Consortium Region Type of data source/health care system: Primary care (PC) or Hospital (H) data Study population Clinical Classification Coding system
PHARMO ACCESS Netherlands H 9 184 832 ICD10
PHARMO ACCESS Netherlands PC and H 496 197 ICPC (PC), ICD10 (H)
BIFAP ACCESS Spain PC 10 266 468 SNOMED, ICD9
BIFAP ACCESS Spain PC and H 4 423  843 SNOMED, ICD9 (PC), ICD10 (H)
SIDIAP ACCESS Catalonia (Spain) PC 6 205 573 ICD10
SIDIAP ACCESS Catalonia (Spain) PC and H 1  758  239 ICD10
FISABIO ACCESS Valencia region (Spain) PC and H 5 886  560 ICD9, ICD10
PEDIANET ACCESS Italy PC 181  290 ICD9
ARS ACCESS Tuscany (Italy) PC and H 3  067  602 ICD9
CPRD GOLD ACCESS United Kingdom PC 4  688  710 READ, SNOMED
CPRD GOLD ERASMUS United Kingdom PC 3  913  071 READ
IQVIA DA Germany ERASMUS Germany PC 8  459  098 ICD10
IQVIA LPD France ERASMUS France PC 3  951  633 ICD10
IPCI ERASMUS Netherlands PC 1  299  288 ICPC
IQVIA LPD Italy ERASMUS Italy PC 1  066  230 ICD9
SIDIAP ERASMUS Catalonia (Spain) PC and H 1  909  814 ICD10
  • Abbreviations: ARS, Agenzia Regionale di Sanita Toscana; BIFAP, Base de Datos para la Investigacion Farmacoepidemiologica en Atencian Primaria; CPRD, clinical practice research datalink; DA, disease analyzer; FISABIO, Fundación para el Fomento de la Investigación Sanitaria y Biomédica de la Comunitat Valenciana; IPCI, integrated primary care function; LPD, longitudinal patient data; SIDIAP, Sistema d'Informació per al Desenvolupament de la Investigació en Atenció Primària.

The data included the years 2017–2019. ACCESS reported IRs by year; hence, rates were pooled based on counts to match the data structure of ERASMUS, who reported only combined estimates for all years. Data from the Danish registries (DCE-AU) were reported only for the years 2010–2013 and thus were not included in the analysis. For the PHARMO database, only data for 2017 and 2019 was reported, due to an error in the imputation of a subset of data for 2018; BIFAP data with hospital linkage were only reported for 2017–2018.

2.2 Analysis

We used forest plots to visualize heterogeneity, displaying estimated IRs as squares with CIs for each database. The size of the squares is proportional to the precision of the estimate.

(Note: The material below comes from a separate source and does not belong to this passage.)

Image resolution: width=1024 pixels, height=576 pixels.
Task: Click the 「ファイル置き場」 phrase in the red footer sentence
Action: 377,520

A random-effects meta-analysis, using the restricted maximum likelihood (REML) estimation method, was performed on the log scale of the IRs to calculate a summary estimate and to quantify the level of heterogeneity, thereby allowing for heterogeneity between databases, which is more realistic than assuming that the true value of the estimand is exactly the same for each database.

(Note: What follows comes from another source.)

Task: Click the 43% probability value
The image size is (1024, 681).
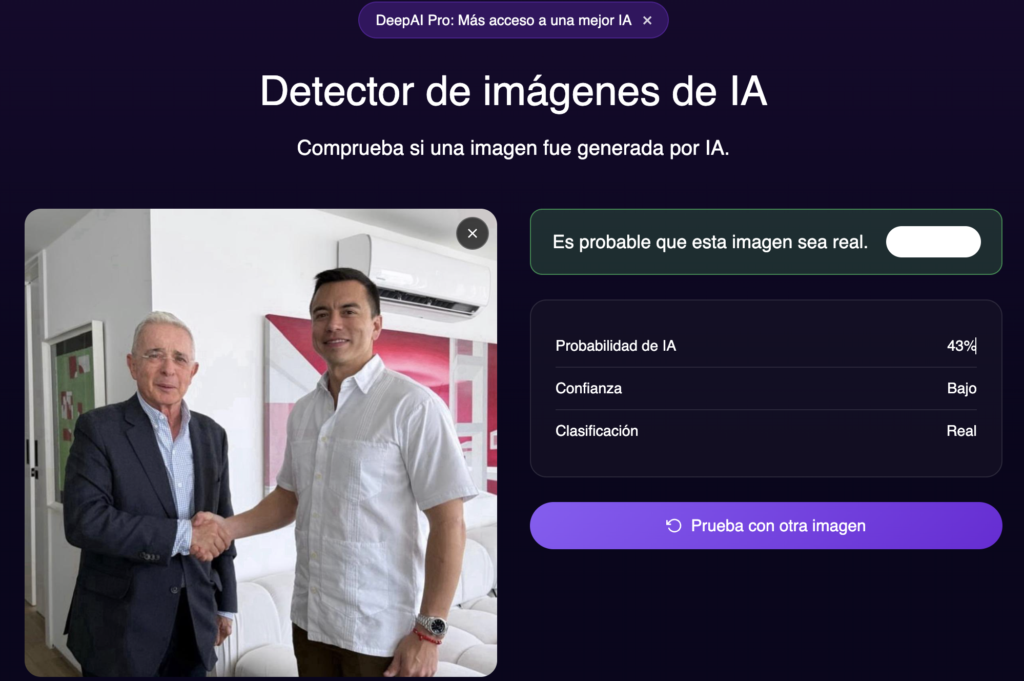Action: click(961, 346)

To quantify the absolute value of this heterogeneity, we reported estimates of τ2 measuring the ‘dispersion of true effect sizes between studies in terms of the scale of the effect size’23 and I2 measuring what proportion of variation in the observed effects is due to variation in true effects, that is, due to inherent differences between the investigated data sources rather than sampling error.24 Borenstein et al.18 stress that I2 represents a proportion rather than an absolute value. Therefore, we estimated the level of heterogeneity in comparison with statistical variability rather than heterogeneity itself. In addition, a prediction interval was calculated.25 Such an interval combines uncertainty due to sampling variation and due to heterogeneity to provide an approximate range of true values.

Finally, based on the available metadata characteristics of each of the included databases (see Table 1), several supplementary analyses were performed omitting or selecting a set of databases meeting selected criteria, aiming to reduce potential unwanted measurement and information heterogeneity, in order to assess more accurately true differences in subject-level data (i.e., true heterogeneity). These exploratory analyses allowed determining the contribution of each database characteristic to the heterogeneity in IR across databases.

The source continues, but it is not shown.